Tags: #Fantasía, Relato

La música del mundo (10 page)

el hecho sucedió a los pocos días de que Estrella partiera para Mallorca… Jaime, sentado en su mesa habitual de la Sala de Raros e Incunables de la Biblioteca Nacional, estaba convencido de que uno de los conjurados, uno de los traidores, estaba allí mismo, sentado a escasos metros de su mesa…

a partir de entonces, le había resultado imposible concentrarse en su trabajo: mientras fingía rellenar fichas bibliográficas o pasar con interés las páginas que tenía ante los ojos, lo que hacía en realidad era observar al hombre de la mesa de al lado… llevaba meses sospechando que la Sociedad Secreta de la Región Confabulada no era una cosa del pasado, y que algunos de sus miembros seguían aún operando en Países, pero jamás había visto a ninguno de ellos de cerca…

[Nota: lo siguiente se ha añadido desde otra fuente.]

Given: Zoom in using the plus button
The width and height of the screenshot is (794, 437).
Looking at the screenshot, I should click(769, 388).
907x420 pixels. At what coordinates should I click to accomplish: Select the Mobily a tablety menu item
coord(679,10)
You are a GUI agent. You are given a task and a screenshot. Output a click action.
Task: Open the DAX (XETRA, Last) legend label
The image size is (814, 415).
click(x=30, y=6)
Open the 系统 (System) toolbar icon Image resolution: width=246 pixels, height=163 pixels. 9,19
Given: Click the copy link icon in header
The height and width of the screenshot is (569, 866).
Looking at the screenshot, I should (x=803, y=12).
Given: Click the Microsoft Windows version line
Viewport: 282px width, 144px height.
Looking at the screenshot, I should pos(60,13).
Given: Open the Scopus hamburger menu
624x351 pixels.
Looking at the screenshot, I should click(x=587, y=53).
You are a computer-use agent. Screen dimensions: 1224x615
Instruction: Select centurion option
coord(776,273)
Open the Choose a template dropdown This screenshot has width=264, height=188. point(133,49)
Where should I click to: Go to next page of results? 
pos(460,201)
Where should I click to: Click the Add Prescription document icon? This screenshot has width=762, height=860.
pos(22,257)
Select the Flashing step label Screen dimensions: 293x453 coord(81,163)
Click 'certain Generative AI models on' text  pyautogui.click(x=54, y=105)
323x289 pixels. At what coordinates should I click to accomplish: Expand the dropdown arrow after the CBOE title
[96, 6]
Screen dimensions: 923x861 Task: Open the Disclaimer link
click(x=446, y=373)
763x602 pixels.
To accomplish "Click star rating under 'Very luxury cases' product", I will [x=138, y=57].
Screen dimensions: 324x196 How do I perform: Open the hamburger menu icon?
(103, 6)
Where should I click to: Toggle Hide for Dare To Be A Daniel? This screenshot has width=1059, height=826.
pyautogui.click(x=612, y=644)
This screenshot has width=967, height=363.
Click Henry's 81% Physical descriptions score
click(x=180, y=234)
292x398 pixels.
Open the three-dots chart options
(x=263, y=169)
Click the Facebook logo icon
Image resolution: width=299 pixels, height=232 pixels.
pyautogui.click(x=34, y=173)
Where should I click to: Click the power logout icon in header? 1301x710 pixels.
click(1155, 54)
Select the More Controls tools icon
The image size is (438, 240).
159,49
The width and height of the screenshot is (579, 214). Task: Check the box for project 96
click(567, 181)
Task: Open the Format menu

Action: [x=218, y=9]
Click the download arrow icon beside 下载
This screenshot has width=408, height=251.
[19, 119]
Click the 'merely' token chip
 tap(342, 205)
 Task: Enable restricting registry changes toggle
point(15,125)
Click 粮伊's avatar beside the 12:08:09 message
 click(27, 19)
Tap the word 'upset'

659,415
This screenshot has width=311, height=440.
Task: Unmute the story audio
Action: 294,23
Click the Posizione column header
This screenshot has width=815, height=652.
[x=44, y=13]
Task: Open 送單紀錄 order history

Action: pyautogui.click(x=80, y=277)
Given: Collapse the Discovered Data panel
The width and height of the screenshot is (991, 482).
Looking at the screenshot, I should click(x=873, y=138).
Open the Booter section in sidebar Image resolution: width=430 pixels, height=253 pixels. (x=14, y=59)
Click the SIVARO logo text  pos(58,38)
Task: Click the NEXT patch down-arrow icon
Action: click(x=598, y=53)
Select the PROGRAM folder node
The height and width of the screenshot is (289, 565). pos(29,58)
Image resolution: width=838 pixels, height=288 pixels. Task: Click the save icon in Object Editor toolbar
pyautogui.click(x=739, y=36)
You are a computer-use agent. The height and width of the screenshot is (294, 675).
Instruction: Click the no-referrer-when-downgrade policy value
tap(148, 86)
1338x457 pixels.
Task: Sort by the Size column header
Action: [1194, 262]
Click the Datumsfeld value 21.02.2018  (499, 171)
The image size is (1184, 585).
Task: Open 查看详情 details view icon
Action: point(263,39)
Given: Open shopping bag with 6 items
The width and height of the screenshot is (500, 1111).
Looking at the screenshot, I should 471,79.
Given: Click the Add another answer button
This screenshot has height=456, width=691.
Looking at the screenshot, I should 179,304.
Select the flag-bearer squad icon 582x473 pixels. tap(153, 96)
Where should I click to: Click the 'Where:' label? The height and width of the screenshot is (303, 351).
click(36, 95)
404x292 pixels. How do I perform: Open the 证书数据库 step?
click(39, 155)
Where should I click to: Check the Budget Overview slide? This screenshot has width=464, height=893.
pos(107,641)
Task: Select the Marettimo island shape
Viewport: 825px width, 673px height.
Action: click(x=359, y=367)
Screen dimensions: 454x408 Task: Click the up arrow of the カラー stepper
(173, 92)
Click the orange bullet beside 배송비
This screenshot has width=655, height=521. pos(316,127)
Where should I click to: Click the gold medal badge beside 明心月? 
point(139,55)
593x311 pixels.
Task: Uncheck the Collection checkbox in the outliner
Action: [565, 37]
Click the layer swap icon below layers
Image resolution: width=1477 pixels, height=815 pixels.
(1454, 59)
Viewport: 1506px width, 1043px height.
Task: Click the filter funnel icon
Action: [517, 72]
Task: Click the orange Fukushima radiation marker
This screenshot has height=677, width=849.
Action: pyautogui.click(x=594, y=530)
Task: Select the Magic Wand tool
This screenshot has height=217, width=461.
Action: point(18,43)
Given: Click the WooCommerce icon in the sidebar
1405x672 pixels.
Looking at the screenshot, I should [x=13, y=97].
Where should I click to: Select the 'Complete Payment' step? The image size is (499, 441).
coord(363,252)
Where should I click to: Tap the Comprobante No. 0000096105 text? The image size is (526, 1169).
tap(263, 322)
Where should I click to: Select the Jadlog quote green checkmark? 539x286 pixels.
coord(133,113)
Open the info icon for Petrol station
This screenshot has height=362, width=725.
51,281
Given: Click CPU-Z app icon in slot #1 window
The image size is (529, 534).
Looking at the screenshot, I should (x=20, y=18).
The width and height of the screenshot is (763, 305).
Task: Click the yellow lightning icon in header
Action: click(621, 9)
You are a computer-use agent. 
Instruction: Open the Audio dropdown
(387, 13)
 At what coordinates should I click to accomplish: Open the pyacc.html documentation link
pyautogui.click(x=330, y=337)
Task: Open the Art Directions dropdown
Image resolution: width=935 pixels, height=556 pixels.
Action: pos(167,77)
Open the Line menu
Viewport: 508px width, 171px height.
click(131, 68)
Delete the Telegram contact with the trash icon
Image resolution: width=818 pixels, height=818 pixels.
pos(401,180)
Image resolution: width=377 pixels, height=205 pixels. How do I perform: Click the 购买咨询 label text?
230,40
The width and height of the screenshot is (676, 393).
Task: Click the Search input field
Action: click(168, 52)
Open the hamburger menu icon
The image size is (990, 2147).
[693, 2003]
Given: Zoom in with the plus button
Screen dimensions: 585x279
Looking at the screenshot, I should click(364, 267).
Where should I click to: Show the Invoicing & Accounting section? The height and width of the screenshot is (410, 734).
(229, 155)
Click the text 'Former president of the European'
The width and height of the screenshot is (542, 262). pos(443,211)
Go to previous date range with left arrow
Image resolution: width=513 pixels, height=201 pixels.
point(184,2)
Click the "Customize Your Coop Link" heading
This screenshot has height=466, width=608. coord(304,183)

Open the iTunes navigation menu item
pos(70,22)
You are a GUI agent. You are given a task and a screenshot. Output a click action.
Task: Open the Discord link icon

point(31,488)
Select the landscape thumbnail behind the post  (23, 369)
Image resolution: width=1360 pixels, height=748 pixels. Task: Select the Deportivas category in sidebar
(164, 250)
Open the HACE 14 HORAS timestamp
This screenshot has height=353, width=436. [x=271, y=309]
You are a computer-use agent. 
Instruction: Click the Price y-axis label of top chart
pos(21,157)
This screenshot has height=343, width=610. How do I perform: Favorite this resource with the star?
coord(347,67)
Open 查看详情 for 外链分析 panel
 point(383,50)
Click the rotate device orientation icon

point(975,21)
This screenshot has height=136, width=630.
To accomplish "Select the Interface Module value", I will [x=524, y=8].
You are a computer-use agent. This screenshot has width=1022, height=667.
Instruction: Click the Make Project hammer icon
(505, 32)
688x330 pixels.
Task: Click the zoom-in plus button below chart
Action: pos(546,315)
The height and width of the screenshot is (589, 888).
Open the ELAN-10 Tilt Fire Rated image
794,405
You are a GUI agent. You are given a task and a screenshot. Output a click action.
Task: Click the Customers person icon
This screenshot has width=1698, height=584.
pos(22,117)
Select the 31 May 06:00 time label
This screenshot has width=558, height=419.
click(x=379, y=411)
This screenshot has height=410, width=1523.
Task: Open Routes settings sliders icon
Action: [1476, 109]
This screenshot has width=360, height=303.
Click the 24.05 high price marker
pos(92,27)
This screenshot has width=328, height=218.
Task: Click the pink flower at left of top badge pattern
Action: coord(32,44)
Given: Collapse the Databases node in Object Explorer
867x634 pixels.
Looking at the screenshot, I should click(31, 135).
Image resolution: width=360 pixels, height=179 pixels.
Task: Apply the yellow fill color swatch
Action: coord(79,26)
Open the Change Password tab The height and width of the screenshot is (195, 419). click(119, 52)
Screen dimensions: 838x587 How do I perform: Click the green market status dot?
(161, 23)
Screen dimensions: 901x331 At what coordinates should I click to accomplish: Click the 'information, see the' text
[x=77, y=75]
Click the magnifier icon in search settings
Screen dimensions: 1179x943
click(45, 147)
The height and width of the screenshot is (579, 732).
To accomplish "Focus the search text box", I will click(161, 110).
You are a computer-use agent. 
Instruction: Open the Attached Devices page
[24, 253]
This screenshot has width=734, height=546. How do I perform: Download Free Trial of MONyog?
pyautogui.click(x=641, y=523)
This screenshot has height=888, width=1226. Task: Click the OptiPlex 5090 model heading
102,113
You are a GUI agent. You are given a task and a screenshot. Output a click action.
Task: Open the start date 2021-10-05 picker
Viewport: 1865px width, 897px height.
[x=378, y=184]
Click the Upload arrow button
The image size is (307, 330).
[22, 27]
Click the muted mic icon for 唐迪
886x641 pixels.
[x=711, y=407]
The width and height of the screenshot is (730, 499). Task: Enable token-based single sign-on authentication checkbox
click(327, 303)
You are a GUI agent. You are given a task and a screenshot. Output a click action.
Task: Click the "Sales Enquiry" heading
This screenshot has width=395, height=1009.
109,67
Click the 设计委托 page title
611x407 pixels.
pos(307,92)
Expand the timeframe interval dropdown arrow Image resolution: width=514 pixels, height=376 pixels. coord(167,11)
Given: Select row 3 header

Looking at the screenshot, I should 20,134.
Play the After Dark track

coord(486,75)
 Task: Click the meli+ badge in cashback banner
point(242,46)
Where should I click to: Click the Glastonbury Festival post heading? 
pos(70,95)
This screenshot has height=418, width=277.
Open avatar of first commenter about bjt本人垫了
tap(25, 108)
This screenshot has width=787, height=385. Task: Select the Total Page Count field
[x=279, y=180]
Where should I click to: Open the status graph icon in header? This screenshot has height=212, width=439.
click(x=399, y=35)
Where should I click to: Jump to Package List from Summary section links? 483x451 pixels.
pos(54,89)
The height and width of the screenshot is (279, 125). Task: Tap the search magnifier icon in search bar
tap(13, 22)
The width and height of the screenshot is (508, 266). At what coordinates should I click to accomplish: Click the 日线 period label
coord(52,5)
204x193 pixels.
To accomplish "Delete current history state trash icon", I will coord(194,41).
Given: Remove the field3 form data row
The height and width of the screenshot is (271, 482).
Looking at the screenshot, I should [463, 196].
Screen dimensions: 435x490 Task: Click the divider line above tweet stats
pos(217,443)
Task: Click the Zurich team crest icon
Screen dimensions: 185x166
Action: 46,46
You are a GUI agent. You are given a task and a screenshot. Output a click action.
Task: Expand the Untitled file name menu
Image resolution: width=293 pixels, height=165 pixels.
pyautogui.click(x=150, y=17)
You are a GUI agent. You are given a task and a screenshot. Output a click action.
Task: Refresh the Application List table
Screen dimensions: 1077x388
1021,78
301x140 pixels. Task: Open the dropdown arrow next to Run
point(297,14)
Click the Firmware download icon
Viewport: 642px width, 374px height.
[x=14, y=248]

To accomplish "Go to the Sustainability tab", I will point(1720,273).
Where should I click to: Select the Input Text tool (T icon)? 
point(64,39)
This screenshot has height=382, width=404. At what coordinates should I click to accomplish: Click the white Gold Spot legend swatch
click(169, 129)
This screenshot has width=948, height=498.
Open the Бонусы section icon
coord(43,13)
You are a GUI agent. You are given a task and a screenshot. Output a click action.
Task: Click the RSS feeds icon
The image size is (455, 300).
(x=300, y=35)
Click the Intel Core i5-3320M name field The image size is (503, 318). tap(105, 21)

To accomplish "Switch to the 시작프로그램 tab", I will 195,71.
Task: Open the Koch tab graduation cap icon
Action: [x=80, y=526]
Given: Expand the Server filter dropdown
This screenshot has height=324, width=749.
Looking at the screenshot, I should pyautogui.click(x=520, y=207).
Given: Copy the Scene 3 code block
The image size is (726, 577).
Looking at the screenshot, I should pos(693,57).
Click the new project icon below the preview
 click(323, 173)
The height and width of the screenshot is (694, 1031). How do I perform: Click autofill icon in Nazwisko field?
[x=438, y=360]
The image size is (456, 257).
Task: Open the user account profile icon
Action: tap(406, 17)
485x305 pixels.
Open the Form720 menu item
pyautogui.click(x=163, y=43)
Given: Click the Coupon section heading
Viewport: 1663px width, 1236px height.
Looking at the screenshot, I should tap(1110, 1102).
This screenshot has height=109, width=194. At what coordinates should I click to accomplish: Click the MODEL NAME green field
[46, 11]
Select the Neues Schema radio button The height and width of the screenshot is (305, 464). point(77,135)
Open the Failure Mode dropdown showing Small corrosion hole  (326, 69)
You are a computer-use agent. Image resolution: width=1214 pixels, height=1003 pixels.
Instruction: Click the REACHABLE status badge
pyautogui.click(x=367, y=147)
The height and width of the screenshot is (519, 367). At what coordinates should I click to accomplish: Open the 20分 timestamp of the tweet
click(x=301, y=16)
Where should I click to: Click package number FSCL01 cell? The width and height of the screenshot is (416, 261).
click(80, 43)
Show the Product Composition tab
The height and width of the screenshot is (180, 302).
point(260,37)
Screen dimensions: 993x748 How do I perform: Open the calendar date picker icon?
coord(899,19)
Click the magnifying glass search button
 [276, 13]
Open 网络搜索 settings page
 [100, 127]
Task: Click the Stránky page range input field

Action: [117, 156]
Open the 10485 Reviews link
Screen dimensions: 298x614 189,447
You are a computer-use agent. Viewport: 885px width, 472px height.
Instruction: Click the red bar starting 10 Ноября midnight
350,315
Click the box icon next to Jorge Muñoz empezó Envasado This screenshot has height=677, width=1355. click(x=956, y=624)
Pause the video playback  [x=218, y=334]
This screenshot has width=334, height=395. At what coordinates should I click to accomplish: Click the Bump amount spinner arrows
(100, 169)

era un hombre de unos sesenta años, vestido con ropas grises e indistinguibles, con un pañuelo color pardo atado al cuello y gruesas gafas de concha… estaba sentado a la derecha de Jaime, dos mesas más allá, por lo que Jaime podía observarle con relativa facilidad… había llegado unos minutos después que él, y había pedido varios libros de viajes del siglo XVIII y un grueso volumen encuadernado en piel de becerro, en cuyo lomo era visible uno de los cinco signos (la luna creciente), marcado allí con tinta oscura o quizá con fuego, y también las letras R. C… Jaime, intrigado, no lograba ver el título; parecía uno de esos volúmenes excéntricos que leían ávidamente los buscadores de hápax, a menudo sólo precedidos por una melancólica ficha de don Marcelino Menéndez y Pelayo, uno de esos libros que están al borde de la no existencia, que nadie conoce, que nadie ha leído nunca… el hombre había estado hojeando distraídamente los libros, uno de ellos ilustrado con planchas de acero, luego había abierto el grueso volumen encuadernado en piel de becerro y había mirado (o al menos eso le había parecido a Jaime) en el espacio que hay entre el lomo y el lienzo al que van pegados los cuadernillos, una especie de canal o conducto de aire que se plegaba sobre sí mismo cuando el libro permanecía cerrado, pero donde podría esconderse algún pequeño objeto, una flor o un insecto secos, una hoja de papel doblada varias veces… y entonces había sucedido; el hombre apoyó el volumen más grueso sobre el atril de madera, y después de asegurarse de que ninguno de los empleados estaba mirando, hizo desaparecer uno de los pequeños libros de viajes en el bolsillo de su chaquetón de pana… Jaime abrió la boca involuntariamente… ¿qué podía hacer? ¿avisar a los vigilantes de la Sala, entrar y hablar con el bibliotecario?… y de pronto, allí estaba el libro de nuevo, en la mesa, al lado de los otros… no, el hombre no era un buscador de hápax, ni un erudito ladrón, ni uno de esos enviados con los que las universidades boreales intentan enriquecer ilegalmente sus mermadas bibliotecas, era, desde luego, un agente, y acababa de cambiar un libro «real» por un libro espurio; la falsificación, pensó Jaime agitadamente, no sería nunca descubierta, y poco a poco el objeto extraño iría entrando en la realidad…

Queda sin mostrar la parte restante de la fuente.